* **Passage given**
Using GROUP_CONCAT in SQL to see multiple field values
I came across this SQL command that came in quite useful. It’s not that advanced of a query and I probably should’ve learned it long ago, but it’s been a game changer in a recent project.
Say you have a data set like this in test.data
:
| User_ID | Name |
|--------:|--------------|
| 001 | Bob S. |
| 001 | Bobby Smith |
| 001 | Robert Smith |
| 002 | Joe Adams |
| 002 | J. Adams |
You want to know how many records each person has, but their names are not consistent. You don’t want to just get a count of the User_ID
, because you won’t know who they are, and you want to capture all the different ways the name is spelled, but you don’t want a different record for each different name.

* **Records provided**
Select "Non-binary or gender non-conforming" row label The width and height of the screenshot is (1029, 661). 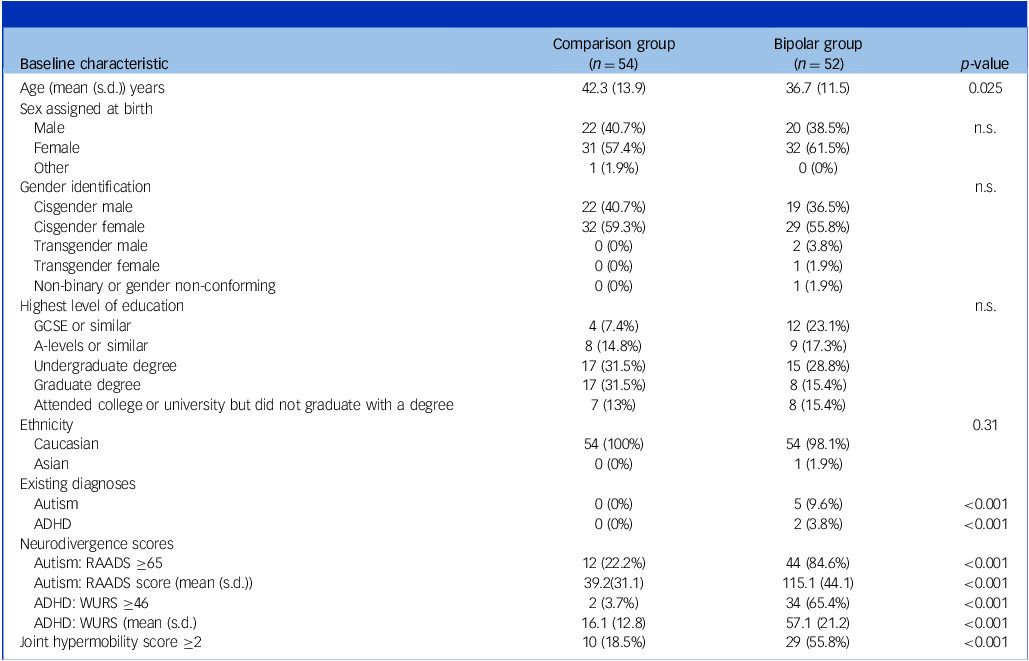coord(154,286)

...

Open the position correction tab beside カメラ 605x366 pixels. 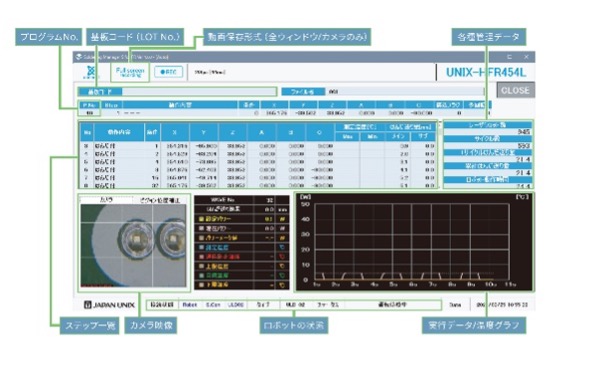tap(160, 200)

* **Your task**
How does the SQL GROUP_CONCAT post go on? Write what follows its last sentence.

* **Exercise answer**
SELECT
User_ID,
GROUP_CONCAT(Name) as Names,
count(*) as Records
FROM test.data
GROUP BY User_ID
You get a result like this:
| User_ID | Names | Records |
|--------:|---------------------------------|---------|
| 001 | Bob S.,Bobby Smith,Robert Smith | 3 |
| 002 | Joe Adams,J. Adams | 2 |
That was syntax from MySQL using MySQL Workbench. I’ve also used this with Google BigQuery, but I could also set the separator in a nicer way:
GROUP_CONCAT(unique(Name), '; ') as Names
That gave me a nice, semi-colon separated list of Names
.